• Information given:

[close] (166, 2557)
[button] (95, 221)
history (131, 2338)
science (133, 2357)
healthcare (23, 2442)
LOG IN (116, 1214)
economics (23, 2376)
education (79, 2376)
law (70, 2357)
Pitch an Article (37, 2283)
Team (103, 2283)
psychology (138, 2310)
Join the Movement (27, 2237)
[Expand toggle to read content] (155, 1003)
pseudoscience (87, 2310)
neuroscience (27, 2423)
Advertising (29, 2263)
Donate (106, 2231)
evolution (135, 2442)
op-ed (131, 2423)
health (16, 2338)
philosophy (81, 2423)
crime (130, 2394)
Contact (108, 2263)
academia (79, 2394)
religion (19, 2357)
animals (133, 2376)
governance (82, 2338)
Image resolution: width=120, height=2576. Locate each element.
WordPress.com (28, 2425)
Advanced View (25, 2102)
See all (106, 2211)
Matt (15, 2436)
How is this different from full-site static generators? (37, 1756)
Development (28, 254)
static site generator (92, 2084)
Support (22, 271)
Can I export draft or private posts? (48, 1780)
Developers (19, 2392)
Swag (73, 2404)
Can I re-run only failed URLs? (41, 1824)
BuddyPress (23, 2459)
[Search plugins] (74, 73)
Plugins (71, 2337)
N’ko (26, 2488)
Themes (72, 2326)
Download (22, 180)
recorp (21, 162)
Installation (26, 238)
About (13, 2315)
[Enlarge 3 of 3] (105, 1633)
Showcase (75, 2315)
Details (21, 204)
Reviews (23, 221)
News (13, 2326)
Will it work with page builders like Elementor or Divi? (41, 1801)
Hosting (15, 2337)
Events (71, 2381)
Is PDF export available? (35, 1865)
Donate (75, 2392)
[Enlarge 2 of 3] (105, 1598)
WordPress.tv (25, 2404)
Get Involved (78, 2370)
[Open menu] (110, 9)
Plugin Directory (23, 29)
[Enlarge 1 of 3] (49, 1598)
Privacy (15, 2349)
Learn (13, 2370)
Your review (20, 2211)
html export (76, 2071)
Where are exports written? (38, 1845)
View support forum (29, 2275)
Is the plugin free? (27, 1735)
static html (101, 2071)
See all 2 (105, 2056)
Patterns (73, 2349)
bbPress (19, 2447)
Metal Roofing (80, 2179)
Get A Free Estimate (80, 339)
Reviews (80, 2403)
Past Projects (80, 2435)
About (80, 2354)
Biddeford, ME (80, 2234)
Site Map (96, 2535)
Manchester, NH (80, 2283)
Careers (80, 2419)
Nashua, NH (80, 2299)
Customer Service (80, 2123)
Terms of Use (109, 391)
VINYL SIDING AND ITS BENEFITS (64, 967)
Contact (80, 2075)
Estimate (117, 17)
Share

• Work to complete:
Needed here are the exact lines from the start of the material through the line that contains "Join the Movement (27, 2237)", and no others.

• Task response:
[close] (166, 2557)
[button] (95, 221)
history (131, 2338)
science (133, 2357)
healthcare (23, 2442)
LOG IN (116, 1214)
economics (23, 2376)
education (79, 2376)
law (70, 2357)
Pitch an Article (37, 2283)
Team (103, 2283)
psychology (138, 2310)
Join the Movement (27, 2237)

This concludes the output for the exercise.